No new thinking.
If you look at the hand-held SLR, it really has had no radically new thinking since Pentacon had the idea of installing a pentaprism and Pentax added an instant return mirror and auto diaphragm for largely uninterrupted viewing. That was 60 years ago. A few decades ago Honeywell invented autofocusing and now everyone (except Leica, of course, who helped invent it) has it. While those early variants were exclusively mechanical designs, the later ones have added batteries and motors to replace the thumb and fingers and a digital sensor replaces film. But the basic design, that of a flapping, noisy mirror in a bulky box, remains the same.
But as electronics have added a host of new capabilities, DSLR bodies have grown buttons, sockets and dials on seemingly every surface. Take a look at the new Nikon D4:
Nikon D4. Not a smooth surface in sight.
In fact, my first reaction on seeing this was to laugh. It is so exactly wrong in every design respect that the only thing that comes to mind is the inventions of Rube Goldberg:
Rube’s voting machine.
Sure, the Nikon can take a bazillion pictures a second, removing the last vestiges of skill from the sports picture taking process, and can be tuned to any number of picture taking situations, but the thinking is all wrong. If you watch a sports photographer at work, he never adjusts anything. He has his rig set for shutter priority automation and autofocus, carrying a spare battery and a few cards for image storage. Then he bangs away. Better still, watch his UK counterpart on the sidelines at a pro soccer game. Likely as not his camera, with one lens attached at all times, is shrouded with a plastic bag to keep out the rain and the only thing he does is point and shoot. Likewise the fashion photographer. The strobes are set just so, the camera’s settings are frozen and all he does is encourage the model to wet her lips or lean this way and that.
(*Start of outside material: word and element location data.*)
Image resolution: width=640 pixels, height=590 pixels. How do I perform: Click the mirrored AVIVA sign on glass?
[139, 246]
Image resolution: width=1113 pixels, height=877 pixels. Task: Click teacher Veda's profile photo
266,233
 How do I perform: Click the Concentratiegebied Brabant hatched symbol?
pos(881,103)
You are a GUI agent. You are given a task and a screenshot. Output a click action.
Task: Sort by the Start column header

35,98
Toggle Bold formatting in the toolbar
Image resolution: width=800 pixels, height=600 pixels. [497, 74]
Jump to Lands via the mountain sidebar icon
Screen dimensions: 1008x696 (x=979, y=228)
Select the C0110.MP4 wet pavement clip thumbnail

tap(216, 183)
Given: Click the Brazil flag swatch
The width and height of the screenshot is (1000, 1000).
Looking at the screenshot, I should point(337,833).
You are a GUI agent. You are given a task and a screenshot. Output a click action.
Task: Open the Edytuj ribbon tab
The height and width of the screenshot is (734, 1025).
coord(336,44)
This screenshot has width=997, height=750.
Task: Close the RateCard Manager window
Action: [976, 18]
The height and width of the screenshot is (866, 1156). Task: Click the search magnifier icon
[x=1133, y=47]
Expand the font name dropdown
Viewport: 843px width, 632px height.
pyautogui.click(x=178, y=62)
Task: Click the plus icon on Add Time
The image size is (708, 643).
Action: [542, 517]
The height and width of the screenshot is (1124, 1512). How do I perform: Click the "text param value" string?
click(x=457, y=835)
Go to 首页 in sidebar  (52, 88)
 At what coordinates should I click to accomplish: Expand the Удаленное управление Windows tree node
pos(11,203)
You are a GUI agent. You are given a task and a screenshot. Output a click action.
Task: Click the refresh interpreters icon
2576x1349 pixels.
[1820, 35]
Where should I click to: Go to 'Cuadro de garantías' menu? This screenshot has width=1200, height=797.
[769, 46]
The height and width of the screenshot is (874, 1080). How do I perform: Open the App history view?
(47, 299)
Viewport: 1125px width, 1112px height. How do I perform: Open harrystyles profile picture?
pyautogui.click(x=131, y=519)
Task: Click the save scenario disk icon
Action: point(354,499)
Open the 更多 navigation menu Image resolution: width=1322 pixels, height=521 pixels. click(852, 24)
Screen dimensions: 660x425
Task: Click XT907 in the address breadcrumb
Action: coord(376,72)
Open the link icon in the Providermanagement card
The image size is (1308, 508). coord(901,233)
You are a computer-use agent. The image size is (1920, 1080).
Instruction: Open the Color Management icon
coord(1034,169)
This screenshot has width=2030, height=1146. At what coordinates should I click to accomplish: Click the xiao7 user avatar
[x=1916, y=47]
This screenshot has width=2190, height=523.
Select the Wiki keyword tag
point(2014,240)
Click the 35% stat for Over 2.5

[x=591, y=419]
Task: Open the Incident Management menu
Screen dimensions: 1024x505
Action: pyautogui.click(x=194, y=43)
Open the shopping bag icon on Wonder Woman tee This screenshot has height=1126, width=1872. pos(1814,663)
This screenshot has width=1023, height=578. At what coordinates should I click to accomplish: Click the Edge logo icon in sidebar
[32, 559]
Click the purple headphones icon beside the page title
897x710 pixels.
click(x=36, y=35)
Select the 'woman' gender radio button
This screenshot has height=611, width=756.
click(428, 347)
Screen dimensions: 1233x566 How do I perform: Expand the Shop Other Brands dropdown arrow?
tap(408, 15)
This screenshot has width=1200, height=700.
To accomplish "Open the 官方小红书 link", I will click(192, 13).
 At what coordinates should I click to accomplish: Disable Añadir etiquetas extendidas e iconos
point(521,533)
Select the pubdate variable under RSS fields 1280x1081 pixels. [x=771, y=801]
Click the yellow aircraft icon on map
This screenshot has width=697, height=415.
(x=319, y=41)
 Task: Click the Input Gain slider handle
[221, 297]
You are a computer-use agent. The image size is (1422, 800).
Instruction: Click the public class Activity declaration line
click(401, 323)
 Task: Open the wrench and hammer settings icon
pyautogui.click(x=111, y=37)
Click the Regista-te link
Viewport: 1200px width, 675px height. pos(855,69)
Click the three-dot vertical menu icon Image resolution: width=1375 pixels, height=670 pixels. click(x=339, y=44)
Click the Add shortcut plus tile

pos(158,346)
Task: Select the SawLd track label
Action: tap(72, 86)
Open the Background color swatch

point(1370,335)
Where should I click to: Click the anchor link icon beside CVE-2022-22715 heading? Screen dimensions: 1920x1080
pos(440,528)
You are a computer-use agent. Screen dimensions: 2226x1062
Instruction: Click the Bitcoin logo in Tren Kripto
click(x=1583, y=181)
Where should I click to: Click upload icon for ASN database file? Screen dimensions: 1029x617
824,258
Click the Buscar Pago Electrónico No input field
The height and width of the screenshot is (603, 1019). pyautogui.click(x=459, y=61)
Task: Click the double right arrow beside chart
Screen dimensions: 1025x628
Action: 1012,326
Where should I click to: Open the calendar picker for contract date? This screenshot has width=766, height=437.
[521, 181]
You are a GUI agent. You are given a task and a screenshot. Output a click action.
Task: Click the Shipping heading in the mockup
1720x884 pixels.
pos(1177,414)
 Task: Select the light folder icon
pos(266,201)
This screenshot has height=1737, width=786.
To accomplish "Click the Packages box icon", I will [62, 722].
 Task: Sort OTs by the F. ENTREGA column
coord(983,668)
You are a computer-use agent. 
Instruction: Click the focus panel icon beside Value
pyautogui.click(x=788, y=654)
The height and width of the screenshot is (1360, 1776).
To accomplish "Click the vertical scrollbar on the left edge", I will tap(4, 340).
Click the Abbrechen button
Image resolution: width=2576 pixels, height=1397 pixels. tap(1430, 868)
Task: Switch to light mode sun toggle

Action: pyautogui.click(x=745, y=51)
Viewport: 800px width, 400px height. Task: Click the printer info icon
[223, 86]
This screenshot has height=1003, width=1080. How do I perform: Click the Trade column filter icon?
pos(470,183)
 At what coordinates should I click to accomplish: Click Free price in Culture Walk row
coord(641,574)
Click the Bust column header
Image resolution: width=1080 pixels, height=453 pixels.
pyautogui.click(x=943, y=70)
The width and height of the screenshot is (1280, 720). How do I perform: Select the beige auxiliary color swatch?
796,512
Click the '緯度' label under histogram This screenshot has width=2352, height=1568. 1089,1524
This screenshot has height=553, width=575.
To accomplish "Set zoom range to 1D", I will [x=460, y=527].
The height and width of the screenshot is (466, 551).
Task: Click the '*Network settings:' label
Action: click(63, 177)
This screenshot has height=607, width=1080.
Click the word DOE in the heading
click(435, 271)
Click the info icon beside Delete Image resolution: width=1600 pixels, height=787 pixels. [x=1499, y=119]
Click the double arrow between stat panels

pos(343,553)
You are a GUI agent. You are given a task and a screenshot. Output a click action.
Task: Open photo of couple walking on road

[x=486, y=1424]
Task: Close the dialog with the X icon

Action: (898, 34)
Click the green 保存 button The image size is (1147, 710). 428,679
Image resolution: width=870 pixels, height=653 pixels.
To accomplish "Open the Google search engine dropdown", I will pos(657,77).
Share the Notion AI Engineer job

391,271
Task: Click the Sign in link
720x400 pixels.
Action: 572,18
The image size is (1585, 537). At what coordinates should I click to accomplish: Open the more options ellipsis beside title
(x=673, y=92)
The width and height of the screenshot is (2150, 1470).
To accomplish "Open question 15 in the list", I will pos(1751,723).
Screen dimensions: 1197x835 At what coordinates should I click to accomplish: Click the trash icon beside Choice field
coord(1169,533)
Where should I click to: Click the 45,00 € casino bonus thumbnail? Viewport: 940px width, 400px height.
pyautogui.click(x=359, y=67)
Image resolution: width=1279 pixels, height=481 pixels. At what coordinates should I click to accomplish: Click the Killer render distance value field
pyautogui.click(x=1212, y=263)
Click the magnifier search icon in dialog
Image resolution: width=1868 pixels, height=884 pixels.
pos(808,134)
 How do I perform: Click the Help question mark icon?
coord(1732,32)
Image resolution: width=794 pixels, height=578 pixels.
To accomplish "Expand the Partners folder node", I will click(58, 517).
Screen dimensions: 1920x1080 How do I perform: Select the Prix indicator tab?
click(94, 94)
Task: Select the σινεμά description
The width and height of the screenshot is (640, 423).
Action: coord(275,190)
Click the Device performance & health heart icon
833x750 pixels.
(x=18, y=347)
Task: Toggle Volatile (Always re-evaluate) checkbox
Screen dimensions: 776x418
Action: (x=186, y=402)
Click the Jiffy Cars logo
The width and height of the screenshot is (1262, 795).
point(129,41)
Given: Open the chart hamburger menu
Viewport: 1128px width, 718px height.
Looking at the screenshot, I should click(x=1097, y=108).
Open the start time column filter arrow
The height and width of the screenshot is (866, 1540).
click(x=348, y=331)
Both these professionals have no need of the myriad settings on their pro-DSLR body. They default to a menu of standards and care not one whit for all the options. And this is where high-end DSLR makers get it so wrong. Rather than recognize the working method of just about every snapper out there, they prefer to give you all the options, forcing you to decide, thus belaboring their designs with all those buttons and dials.
No question that these pros need the flexibility the body provides, but they need only one specific subset of all those options. So here’s how modern cameras should be designed:
- No flapping mirror. Cuts bulk, noise, vibration and wear.
- One dial, one button. Yup. That dial simply exists to alternate between a handful of custom settings. The button is for taking the snap.
- One fixed lens. You want wide, use the wide body. You want long, get the long one. Just like the guy on the sidelines for the soccer game. This greatly simplifies design and dramatically cuts bulk and weight.
- A smartphone wireless interface through which those customized settings are conferred to the body, obviating the need for any body controls.
- One large LCD display to show the settings dialed in under any custom choice.
None of the flexibility or ‘tuneability’ of the original concept is lost. Ergonomic form and function are restored. And weight is cut as all those mechanical adjusters, mirrors, prisms and interchangeable lenses disappear. Nothing really new here – it’s just a sophisticated version of what point-and-shoot cameras have been trying to achieve for ages with their mode dials – one setting for ‘landscapes’, another for ‘portraits’, a third for ‘sports’, and so on, but done at a far more accomplished level.
And realization of that concept is getting closer daily. The market is filling up with capable mirrorless designs, EVFs are improving by leaps and bounds, custom settings are here, but the smartphone interface is still largely lacking. You see it in some of the iPhone apps (like Camera+) which integrate the software with the hardware at an amateur level (allowing both pre-taking adjustments and post processing in one app), but there is no reason why this approach should not be extended to professional gear.
And unless the likes of Nikon, Canon and Sony start thinking Outside the Box, the will soon find themselves Inside the Box which is called Bankruptcy. Hey, it happened to Kodak. It can happen to you.